In consideration of the opportunities provided by MidAmerica Nazarene University, its board, employees, volunteers, participants, and all other persons or entities acting in any capacity on its behalf (collectively referred to as “UNIVERSITY”) in conjunction with the North Central MAX Event, I on behalf of myself, my children, my parents, my heirs, assigns, personal representatives, and estate, agree as follows:
1. Some or all of the Event will be held at the UNIVERSITY, but I understand and acknowledge that the Event is not designed, operated, supervised, or sponsored by the UNIVERSITY. The Event is designed, operated, and supervised by an independent, third party. The third party is only renting the UNIVERSITY facilities.
2. I acknowledge that my participation in the Event entails known and unanticipated risks, which could result in physical or emotional injury, paralysis, death, or damage to myself, to property, or to third parties. I understand that such risks simply cannot be eliminated. I further certify that I am willing to assume the risk of any medical or physical condition I may have.
3. I acknowledge that there are risks, known and unknown, related to COVID-19 involved with my participation in the Event. These risks include exposure to or infection from COVID-19 and health consequences due to such exposure or infection. These risks are unavoidable and I may contract COVID-19, including because of negligence of any person or otherwise. I understand that I cannot be guaranteed that I will not contract COVID-19, including at the UNIVERSITY through participation in the Event.
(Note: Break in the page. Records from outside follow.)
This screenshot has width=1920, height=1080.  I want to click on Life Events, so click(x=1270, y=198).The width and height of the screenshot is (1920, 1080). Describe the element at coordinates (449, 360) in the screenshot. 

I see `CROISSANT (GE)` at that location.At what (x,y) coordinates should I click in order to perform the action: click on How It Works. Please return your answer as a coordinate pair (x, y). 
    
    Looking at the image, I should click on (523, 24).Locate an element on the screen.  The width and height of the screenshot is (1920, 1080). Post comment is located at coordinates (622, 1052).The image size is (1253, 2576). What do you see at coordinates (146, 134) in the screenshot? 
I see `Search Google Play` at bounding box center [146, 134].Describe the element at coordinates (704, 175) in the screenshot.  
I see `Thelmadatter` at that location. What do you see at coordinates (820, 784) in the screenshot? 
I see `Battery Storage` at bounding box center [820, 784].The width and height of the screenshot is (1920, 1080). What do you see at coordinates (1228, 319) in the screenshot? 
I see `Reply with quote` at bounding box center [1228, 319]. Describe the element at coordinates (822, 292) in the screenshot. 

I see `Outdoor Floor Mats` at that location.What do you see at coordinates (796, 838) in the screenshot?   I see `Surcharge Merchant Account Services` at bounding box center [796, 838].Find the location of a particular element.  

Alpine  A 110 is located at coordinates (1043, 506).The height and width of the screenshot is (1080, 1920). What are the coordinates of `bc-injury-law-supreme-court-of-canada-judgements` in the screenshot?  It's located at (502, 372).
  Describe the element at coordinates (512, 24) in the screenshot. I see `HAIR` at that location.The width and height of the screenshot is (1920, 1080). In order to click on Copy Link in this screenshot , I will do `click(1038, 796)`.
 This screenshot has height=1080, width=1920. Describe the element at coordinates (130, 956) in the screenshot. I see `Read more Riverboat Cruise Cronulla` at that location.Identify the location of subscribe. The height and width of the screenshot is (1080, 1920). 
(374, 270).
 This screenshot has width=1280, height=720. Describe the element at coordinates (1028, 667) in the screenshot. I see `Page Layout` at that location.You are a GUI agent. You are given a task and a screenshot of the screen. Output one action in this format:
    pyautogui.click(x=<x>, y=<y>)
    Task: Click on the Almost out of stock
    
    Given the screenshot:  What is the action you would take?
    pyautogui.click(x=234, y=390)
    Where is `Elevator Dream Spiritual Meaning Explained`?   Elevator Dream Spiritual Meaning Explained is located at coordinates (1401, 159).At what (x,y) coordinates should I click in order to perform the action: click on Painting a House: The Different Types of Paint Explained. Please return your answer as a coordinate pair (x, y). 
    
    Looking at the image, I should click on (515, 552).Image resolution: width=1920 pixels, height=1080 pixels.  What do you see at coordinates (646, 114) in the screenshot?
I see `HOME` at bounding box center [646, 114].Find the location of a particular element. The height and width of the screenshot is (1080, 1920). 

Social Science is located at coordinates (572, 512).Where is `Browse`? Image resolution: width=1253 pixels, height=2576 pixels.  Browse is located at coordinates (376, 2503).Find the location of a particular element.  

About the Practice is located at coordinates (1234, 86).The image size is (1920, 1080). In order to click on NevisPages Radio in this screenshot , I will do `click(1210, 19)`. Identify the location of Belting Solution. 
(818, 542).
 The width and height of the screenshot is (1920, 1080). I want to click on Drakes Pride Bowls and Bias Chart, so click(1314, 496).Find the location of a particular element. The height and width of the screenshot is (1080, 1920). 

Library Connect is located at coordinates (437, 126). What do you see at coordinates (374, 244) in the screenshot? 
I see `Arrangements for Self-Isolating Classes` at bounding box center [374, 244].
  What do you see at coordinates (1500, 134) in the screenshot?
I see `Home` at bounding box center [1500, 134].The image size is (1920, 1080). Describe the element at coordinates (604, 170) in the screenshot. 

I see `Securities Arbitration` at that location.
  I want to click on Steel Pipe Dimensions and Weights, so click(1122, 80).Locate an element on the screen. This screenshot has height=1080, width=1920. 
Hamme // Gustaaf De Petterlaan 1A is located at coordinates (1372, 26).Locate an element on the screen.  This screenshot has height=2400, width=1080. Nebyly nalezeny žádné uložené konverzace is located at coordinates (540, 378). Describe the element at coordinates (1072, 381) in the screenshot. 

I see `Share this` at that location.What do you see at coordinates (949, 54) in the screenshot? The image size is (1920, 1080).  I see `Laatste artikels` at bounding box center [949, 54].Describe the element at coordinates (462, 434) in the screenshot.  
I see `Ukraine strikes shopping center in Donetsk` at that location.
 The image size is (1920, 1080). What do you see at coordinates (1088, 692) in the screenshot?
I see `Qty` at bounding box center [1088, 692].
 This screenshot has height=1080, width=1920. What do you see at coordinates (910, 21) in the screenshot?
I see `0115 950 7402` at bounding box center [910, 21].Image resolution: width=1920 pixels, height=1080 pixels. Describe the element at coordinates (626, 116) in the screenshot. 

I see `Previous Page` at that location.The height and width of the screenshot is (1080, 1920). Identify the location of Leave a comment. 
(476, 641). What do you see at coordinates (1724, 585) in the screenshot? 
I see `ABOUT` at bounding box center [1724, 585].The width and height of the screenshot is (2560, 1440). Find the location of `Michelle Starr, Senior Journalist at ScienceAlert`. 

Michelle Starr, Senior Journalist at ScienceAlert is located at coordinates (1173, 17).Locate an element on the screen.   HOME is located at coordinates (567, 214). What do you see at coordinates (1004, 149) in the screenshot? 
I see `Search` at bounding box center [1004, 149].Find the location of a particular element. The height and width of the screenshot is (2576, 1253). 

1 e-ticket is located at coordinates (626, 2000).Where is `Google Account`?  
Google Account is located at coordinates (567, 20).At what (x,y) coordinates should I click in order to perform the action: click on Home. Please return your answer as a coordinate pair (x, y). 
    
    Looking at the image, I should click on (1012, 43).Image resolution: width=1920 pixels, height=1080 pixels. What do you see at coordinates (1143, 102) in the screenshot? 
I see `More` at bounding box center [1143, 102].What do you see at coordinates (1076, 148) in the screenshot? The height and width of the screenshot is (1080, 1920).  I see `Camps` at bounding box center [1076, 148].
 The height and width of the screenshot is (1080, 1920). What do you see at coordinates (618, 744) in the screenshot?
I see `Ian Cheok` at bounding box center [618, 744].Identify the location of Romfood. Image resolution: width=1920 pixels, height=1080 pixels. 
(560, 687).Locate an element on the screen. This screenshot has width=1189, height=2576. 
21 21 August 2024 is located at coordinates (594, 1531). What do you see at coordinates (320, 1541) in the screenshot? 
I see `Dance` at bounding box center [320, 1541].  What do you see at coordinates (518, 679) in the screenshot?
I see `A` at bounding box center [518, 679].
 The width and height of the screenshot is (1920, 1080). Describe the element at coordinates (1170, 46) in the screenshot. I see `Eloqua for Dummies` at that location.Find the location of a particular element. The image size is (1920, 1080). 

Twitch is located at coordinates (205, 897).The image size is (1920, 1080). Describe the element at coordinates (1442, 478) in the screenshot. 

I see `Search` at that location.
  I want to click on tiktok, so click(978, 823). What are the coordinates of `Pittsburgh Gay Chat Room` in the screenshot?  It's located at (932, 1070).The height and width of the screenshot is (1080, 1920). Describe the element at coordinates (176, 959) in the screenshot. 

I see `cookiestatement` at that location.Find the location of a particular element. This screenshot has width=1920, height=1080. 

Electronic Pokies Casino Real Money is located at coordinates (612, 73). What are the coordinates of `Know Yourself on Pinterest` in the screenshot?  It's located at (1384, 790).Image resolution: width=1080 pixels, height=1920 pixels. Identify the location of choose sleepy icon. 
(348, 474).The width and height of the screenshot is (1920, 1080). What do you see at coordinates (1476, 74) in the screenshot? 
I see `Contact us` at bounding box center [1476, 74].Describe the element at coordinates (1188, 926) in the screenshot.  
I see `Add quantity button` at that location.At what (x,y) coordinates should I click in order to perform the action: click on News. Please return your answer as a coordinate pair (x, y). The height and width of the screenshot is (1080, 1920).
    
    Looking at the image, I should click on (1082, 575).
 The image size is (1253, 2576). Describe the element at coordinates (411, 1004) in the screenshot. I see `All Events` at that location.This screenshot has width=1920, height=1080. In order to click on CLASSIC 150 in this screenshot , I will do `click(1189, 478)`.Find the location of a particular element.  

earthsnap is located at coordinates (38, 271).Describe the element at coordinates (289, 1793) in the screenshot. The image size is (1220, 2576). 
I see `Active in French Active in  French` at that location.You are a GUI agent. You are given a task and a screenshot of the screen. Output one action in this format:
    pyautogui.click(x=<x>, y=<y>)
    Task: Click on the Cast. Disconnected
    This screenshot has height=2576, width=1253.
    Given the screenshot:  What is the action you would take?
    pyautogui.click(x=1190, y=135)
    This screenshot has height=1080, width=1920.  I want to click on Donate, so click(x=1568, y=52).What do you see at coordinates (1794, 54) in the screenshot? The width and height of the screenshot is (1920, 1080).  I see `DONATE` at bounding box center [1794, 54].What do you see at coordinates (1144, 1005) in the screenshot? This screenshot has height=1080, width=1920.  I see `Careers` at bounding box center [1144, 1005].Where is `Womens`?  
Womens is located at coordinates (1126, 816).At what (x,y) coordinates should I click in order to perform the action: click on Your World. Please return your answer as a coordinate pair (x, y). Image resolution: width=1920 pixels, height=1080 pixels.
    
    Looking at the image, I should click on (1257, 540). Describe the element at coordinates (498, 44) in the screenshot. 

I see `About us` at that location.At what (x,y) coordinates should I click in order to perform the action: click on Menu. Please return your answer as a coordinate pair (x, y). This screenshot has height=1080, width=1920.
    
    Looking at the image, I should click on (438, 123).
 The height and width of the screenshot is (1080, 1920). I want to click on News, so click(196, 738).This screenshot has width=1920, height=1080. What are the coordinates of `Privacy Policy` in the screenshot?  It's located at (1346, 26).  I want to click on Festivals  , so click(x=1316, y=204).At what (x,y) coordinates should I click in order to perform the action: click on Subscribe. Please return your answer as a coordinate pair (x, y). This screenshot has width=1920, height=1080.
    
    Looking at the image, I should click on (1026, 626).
I agree and promise to accept and assume all of the risks associated with COVID-19 through my participation in the Event.
4. I expressly agree and promise to accept and assume all of the risks existing in this Event. My participation in this Event is purely voluntary, and I elect to participate despite the risks. I hereby give my consent for any medical treatment that may be required, as determined by a medical professional at the medical facility, during my participation in the Event, with the understanding that the cost of any such treatment will be solely my responsibility.
5. I hereby voluntarily release, waive, and forever discharge any and all claims of negligence against UNIVERSITY that relate in any way to any activity I undertake in conjunction with the Event, including transportation to and from the Event.
6. Should UNIVERSITY or anyone acting on its behalf, be required to incur attorney’s fees and costs to enforce this Agreement, I agree to indemnify, defend, and hold them harmless for all such fees and costs.
7. I understand that UNIVERSITY does not maintain an insurance policy that would provide coverage in the event that I am injured during the Event or cause any injury during the Event. I certify that I have adequate insurance to cover any injury or damage I may cause or suffer while participating in the Event, or else I agree to bear the costs of such injury or damage myself.
8. I understand that UNIVERSITY may photograph, film, and/or record (“Medium”) my participation in the Event. I authorize UNIVERSITY to use Medium and my likeness in conjunction with any UNIVERSITY marketing and/or promotional materials, including, but not limited to, social media accounts. I understand that I will not be compensated in any way for such use.
In the event that I file a lawsuit against UNIVERSITY, I agree to do so solely in the state of Kansas, and I further agree that the substantive law of Kansas shall apply without regard to conflict of law rules. I agree that if any portion of this Agreement is found to be void or unenforceable, the remaining portions shall remain in full force and effect.
By signing this document, I expressly state that I have had sufficient opportunity to read this entire Agreement and the Medical Release Agreement.
I further certify that I have read and understand it, and I agree to be bound by its terms.
I further acknowledge that this document contains a negligence waiver and indemnification provisions.